Description of the task:
Output every line of the items below as a JSON list of strings, with one string per line and blank lines left out.
......
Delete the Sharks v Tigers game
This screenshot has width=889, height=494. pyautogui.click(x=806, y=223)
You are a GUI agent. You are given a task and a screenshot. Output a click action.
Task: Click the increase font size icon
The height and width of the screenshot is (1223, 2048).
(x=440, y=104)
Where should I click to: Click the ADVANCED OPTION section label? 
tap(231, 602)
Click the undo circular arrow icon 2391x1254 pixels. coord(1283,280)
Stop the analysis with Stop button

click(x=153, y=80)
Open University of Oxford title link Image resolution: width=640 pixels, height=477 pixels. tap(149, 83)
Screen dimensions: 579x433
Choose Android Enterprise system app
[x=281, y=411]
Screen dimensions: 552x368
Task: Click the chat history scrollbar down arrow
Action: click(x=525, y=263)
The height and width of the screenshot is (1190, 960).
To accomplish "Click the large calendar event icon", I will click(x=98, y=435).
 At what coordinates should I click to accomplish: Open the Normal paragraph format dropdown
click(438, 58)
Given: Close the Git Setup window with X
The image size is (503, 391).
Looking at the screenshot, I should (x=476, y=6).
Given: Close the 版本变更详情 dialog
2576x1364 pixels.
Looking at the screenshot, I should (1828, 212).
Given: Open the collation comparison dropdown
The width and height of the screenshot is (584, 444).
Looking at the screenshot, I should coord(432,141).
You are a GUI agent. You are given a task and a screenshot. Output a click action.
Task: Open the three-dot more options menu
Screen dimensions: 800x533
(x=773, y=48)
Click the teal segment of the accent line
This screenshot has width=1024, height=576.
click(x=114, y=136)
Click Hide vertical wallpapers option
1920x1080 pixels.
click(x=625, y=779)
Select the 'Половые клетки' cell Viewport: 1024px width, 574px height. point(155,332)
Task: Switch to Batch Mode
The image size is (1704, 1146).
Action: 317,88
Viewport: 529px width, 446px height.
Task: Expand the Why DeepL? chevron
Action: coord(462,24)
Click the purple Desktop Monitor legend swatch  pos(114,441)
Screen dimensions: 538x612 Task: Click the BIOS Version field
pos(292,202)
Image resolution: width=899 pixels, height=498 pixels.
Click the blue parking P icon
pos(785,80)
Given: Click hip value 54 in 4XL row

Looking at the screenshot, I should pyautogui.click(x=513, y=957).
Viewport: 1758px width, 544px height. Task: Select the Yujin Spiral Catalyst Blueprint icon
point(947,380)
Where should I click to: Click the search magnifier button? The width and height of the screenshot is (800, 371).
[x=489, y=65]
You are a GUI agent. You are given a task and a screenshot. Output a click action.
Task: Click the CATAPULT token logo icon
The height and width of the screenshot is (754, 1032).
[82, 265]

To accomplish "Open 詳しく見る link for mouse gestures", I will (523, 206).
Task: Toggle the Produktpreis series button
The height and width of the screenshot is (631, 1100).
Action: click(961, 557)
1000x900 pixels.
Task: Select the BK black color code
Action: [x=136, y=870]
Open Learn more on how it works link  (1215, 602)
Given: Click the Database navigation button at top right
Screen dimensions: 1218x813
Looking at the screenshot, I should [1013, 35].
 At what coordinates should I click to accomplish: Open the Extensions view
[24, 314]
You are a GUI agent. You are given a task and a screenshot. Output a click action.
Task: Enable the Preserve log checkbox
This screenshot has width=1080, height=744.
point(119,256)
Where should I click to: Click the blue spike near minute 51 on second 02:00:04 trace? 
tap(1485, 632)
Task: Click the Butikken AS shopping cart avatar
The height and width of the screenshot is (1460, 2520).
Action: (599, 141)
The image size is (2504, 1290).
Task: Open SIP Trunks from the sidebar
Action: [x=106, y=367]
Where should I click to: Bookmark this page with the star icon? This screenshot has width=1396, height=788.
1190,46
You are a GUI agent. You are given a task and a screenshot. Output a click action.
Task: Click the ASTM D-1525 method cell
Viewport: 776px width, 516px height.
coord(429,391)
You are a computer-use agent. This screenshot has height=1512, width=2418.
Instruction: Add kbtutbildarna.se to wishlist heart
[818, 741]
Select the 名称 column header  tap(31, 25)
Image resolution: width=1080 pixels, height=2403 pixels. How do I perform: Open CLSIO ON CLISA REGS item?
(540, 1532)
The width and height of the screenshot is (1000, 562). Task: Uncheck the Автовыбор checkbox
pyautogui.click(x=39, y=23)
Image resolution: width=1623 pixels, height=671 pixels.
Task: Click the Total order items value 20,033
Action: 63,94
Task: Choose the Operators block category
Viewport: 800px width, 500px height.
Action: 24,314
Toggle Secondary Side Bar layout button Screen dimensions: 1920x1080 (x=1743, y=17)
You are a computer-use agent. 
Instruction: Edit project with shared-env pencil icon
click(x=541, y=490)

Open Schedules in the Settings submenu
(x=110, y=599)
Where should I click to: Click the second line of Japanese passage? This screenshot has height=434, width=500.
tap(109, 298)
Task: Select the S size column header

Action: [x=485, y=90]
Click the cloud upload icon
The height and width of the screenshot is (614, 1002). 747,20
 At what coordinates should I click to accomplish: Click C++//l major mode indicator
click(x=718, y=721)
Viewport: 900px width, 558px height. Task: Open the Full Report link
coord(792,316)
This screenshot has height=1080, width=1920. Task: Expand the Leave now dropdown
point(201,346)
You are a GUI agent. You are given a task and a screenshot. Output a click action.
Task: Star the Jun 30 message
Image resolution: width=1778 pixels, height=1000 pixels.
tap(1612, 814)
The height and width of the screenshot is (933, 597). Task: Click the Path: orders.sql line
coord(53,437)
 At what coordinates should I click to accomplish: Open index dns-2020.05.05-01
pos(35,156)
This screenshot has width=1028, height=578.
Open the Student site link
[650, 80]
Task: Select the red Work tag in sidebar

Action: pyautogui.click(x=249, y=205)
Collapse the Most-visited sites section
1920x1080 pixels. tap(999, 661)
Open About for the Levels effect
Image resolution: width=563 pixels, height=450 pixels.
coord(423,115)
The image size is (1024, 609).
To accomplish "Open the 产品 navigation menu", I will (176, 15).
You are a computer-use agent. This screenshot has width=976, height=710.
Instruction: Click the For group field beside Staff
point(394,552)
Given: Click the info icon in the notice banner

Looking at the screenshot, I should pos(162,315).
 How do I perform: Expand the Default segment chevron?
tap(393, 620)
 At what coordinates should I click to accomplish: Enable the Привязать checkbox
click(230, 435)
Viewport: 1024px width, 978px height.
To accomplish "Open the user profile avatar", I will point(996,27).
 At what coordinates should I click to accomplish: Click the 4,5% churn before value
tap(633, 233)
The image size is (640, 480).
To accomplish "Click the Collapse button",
......
Solution for this task:
[
  "Delete the Sharks v Tigers game",
  "This screenshot has width=889, height=494. pyautogui.click(x=806, y=223)",
  "You are a GUI agent. You are given a task and a screenshot. Output a click action.",
  "Task: Click the increase font size icon",
  "The height and width of the screenshot is (1223, 2048).",
  "(x=440, y=104)",
  "Where should I click to: Click the ADVANCED OPTION section label? ",
  "tap(231, 602)",
  "Click the undo circular arrow icon 2391x1254 pixels. coord(1283,280)",
  "Stop the analysis with Stop button",
  "click(x=153, y=80)",
  "Open University of Oxford title link Image resolution: width=640 pixels, height=477 pixels. tap(149, 83)",
  "Screen dimensions: 579x433",
  "Choose Android Enterprise system app",
  "[x=281, y=411]",
  "Screen dimensions: 552x368",
  "Task: Click the chat history scrollbar down arrow",
  "Action: click(x=525, y=263)",
  "The height and width of the screenshot is (1190, 960).",
  "To accomplish \"Click the large calendar event icon\", I will click(x=98, y=435).",
  " At what coordinates should I click to accomplish: Open the Normal paragraph format dropdown",
  "click(438, 58)",
  "Given: Close the Git Setup window with X",
  "The image size is (503, 391).",
  "Looking at the screenshot, I should (x=476, y=6).",
  "Given: Close the 版本变更详情 dialog",
  "2576x1364 pixels.",
  "Looking at the screenshot, I should (1828, 212).",
  "Given: Open the collation comparison dropdown",
  "The width and height of the screenshot is (584, 444).",
  "Looking at the screenshot, I should coord(432,141).",
  "You are a GUI agent. You are given a task and a screenshot. Output a click action.",
  "Task: Open the three-dot more options menu",
  "Screen dimensions: 800x533",
  "(x=773, y=48)",
  "Click the teal segment of the accent line",
  "This screenshot has width=1024, height=576.",
  "click(x=114, y=136)",
  "Click Hide vertical wallpapers option",
  "1920x1080 pixels.",
  "click(x=625, y=779)",
  "Select the 'Половые клетки' cell Viewport: 1024px width, 574px height. point(155,332)",
  "Task: Switch to Batch Mode",
  "The image size is (1704, 1146).",
  "Action: 317,88",
  "Viewport: 529px width, 446px height.",
  "Task: Expand the Why DeepL? chevron",
  "Action: coord(462,24)",
  "Click the purple Desktop Monitor legend swatch  pos(114,441)",
  "Screen dimensions: 538x612 Task: Click the BIOS Version field",
  "pos(292,202)",
  "Image resolution: width=899 pixels, height=498 pixels.",
  "Click the blue parking P icon",
  "pos(785,80)",
  "Given: Click hip value 54 in 4XL row",
  "Looking at the screenshot, I should pyautogui.click(x=513, y=957).",
  "Viewport: 1758px width, 544px height. Task: Select the Yujin Spiral Catalyst Blueprint icon",
  "point(947,380)",
  "Where should I click to: Click the search magnifier button? The width and height of the screenshot is (800, 371).",
  "[x=489, y=65]",
  "You are a GUI agent. You are given a task and a screenshot. Output a click action.",
  "Task: Click the CATAPULT token logo icon",
  "The height and width of the screenshot is (754, 1032).",
  "[82, 265]",
  "To accomplish \"Open 詳しく見る link for mouse gestures\", I will (523, 206).",
  "Task: Toggle the Produktpreis series button",
  "The height and width of the screenshot is (631, 1100).",
  "Action: click(961, 557)",
  "1000x900 pixels.",
  "Task: Select the BK black color code",
  "Action: [x=136, y=870]",
  "Open Learn more on how it works link  (1215, 602)",
  "Given: Click the Database navigation button at top right",
  "Screen dimensions: 1218x813",
  "Looking at the screenshot, I should [1013, 35].",
  " At what coordinates should I click to accomplish: Open the Extensions view",
  "[24, 314]",
  "You are a GUI agent. You are given a task and a screenshot. Output a click action.",
  "Task: Enable the Preserve log checkbox",
  "This screenshot has width=1080, height=744.",
  "point(119,256)",
  "Where should I click to: Click the blue spike near minute 51 on second 02:00:04 trace? ",
  "tap(1485, 632)",
  "Task: Click the Butikken AS shopping cart avatar",
  "The height and width of the screenshot is (1460, 2520).",
  "Action: (599, 141)",
  "The image size is (2504, 1290).",
  "Task: Open SIP Trunks from the sidebar",
  "Action: [x=106, y=367]",
  "Where should I click to: Bookmark this page with the star icon? This screenshot has width=1396, height=788.",
  "1190,46",
  "You are a GUI agent. You are given a task and a screenshot. Output a click action.",
  "Task: Click the ASTM D-1525 method cell",
  "Viewport: 776px width, 516px height.",
  "coord(429,391)",
  "You are a computer-use agent. This screenshot has height=1512, width=2418.",
  "Instruction: Add kbtutbildarna.se to wishlist heart",
  "[818, 741]",
  "Select the 名称 column header  tap(31, 25)",
  "Image resolution: width=1080 pixels, height=2403 pixels. How do I perform: Open CLSIO ON CLISA REGS item?",
  "(540, 1532)",
  "The width and height of the screenshot is (1000, 562). Task: Uncheck the Автовыбор checkbox",
  "pyautogui.click(x=39, y=23)",
  "Image resolution: width=1623 pixels, height=671 pixels.",
  "Task: Click the Total order items value 20,033",
  "Action: 63,94",
  "Task: Choose the Operators block category",
  "Viewport: 800px width, 500px height.",
  "Action: 24,314",
  "Toggle Secondary Side Bar layout button Screen dimensions: 1920x1080 (x=1743, y=17)",
  "You are a computer-use agent. ",
  "Instruction: Edit project with shared-env pencil icon",
  "click(x=541, y=490)",
  "Open Schedules in the Settings submenu",
  "(x=110, y=599)",
  "Where should I click to: Click the second line of Japanese passage? This screenshot has height=434, width=500.",
  "tap(109, 298)",
  "Task: Select the S size column header",
  "Action: [x=485, y=90]",
  "Click the cloud upload icon",
  "The height and width of the screenshot is (614, 1002). 747,20",
  " At what coordinates should I click to accomplish: Click C++//l major mode indicator",
  "click(x=718, y=721)",
  "Viewport: 900px width, 558px height. Task: Open the Full Report link",
  "coord(792,316)",
  "This screenshot has height=1080, width=1920. Task: Expand the Leave now dropdown",
  "point(201,346)",
  "You are a GUI agent. You are given a task and a screenshot. Output a click action.",
  "Task: Star the Jun 30 message",
  "Image resolution: width=1778 pixels, height=1000 pixels.",
  "tap(1612, 814)",
  "The height and width of the screenshot is (933, 597). Task: Click the Path: orders.sql line",
  "coord(53,437)",
  " At what coordinates should I click to accomplish: Open index dns-2020.05.05-01",
  "pos(35,156)",
  "This screenshot has width=1028, height=578.",
  "Open the Student site link",
  "[650, 80]",
  "Task: Select the red Work tag in sidebar",
  "Action: pyautogui.click(x=249, y=205)",
  "Collapse the Most-visited sites section",
  "1920x1080 pixels. tap(999, 661)",
  "Open About for the Levels effect",
  "Image resolution: width=563 pixels, height=450 pixels.",
  "coord(423,115)",
  "The image size is (1024, 609).",
  "To accomplish \"Open the 产品 navigation menu\", I will (176, 15).",
  "You are a computer-use agent. This screenshot has width=976, height=710.",
  "Instruction: Click the For group field beside Staff",
  "point(394,552)",
  "Given: Click the info icon in the notice banner",
  "Looking at the screenshot, I should pos(162,315).",
  " How do I perform: Expand the Default segment chevron?",
  "tap(393, 620)",
  " At what coordinates should I click to accomplish: Enable the Привязать checkbox",
  "click(230, 435)",
  "Viewport: 1024px width, 978px height.",
  "To accomplish \"Open the user profile avatar\", I will point(996,27).",
  " At what coordinates should I click to accomplish: Click the 4,5% churn before value",
  "tap(633, 233)",
  "The image size is (640, 480).",
  "To accomplish \"Click the Collapse button\","
]